[RECORDS TO USE]

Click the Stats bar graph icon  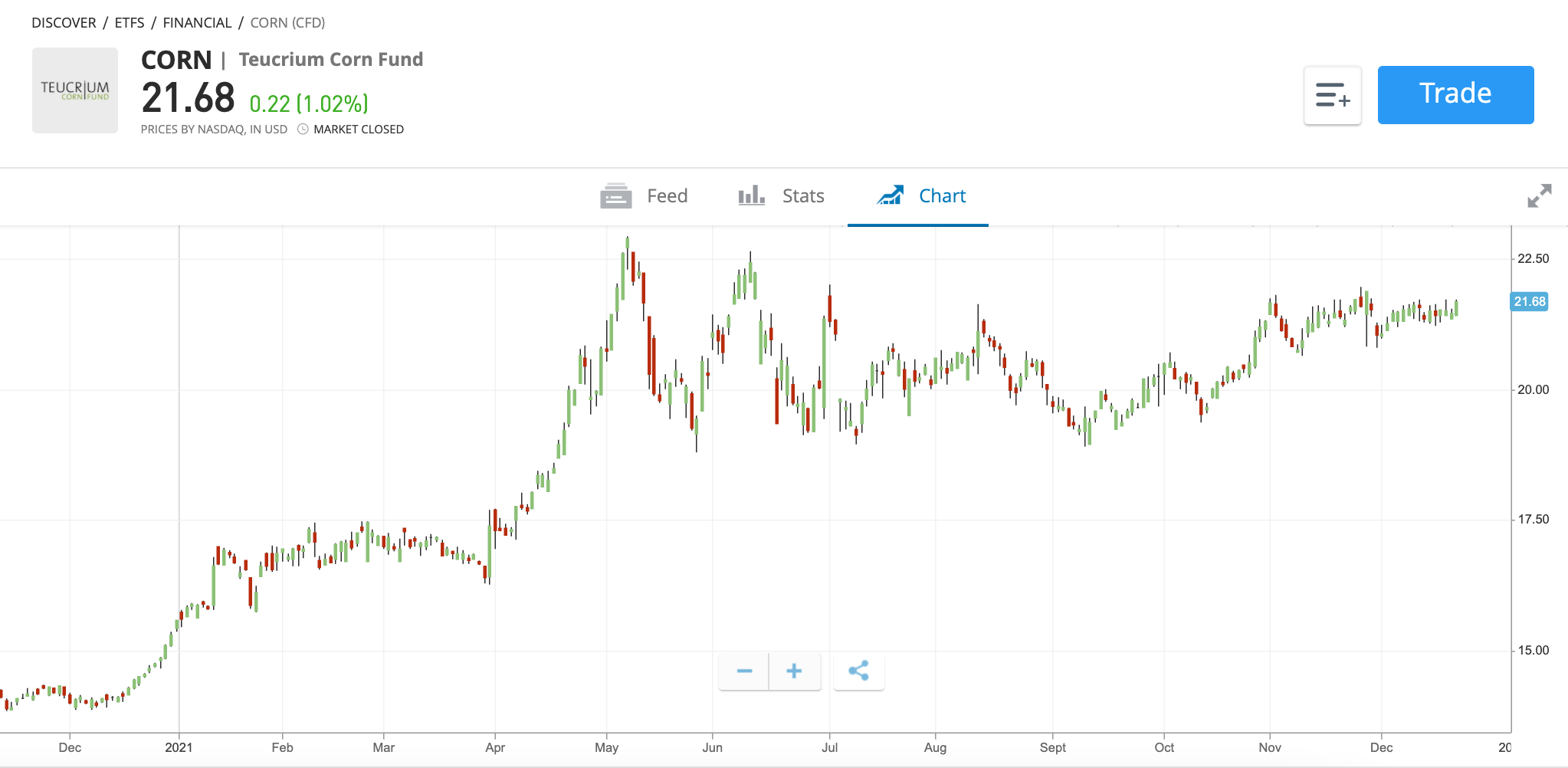[x=752, y=195]
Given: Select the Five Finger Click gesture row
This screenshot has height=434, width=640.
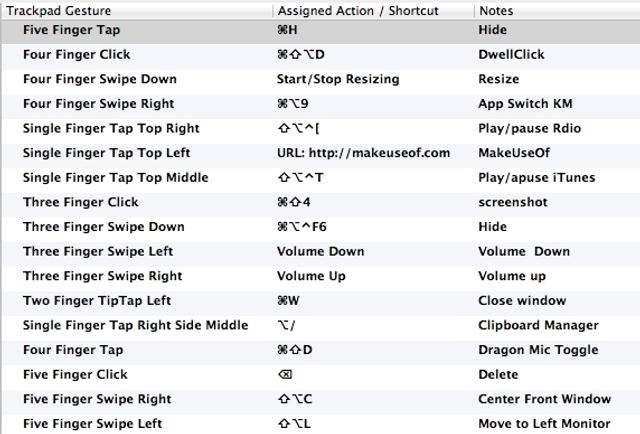Looking at the screenshot, I should click(75, 375).
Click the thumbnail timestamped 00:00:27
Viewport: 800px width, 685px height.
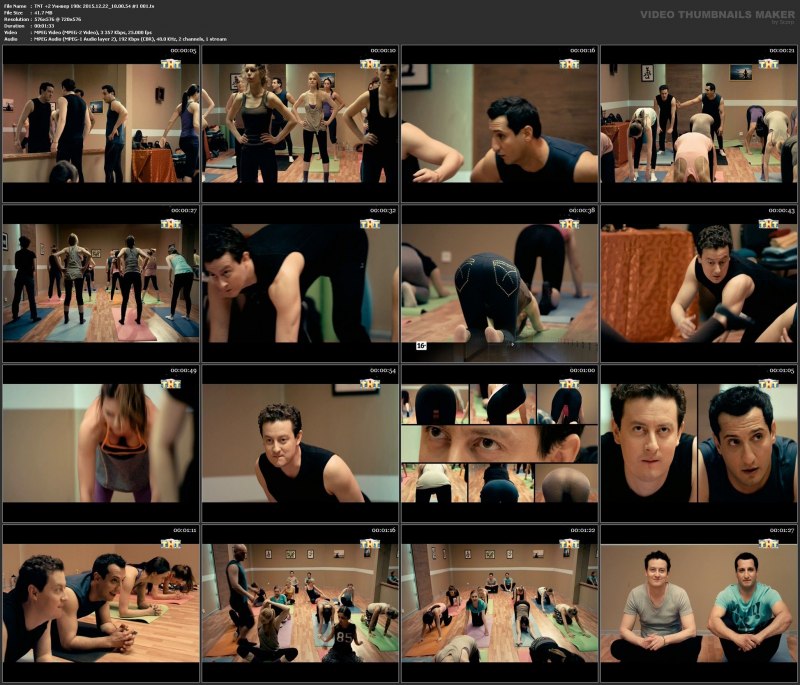coord(100,282)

[/RECORDS TO USE]

Your reply should consist solely of the lines from the line containing "Click the thumbnail timestamped 00:00:27" through the last line of the listing, unchanged and free of pictures.

#### SOLUTION FOR THIS TASK
Click the thumbnail timestamped 00:00:27
Viewport: 800px width, 685px height.
coord(100,282)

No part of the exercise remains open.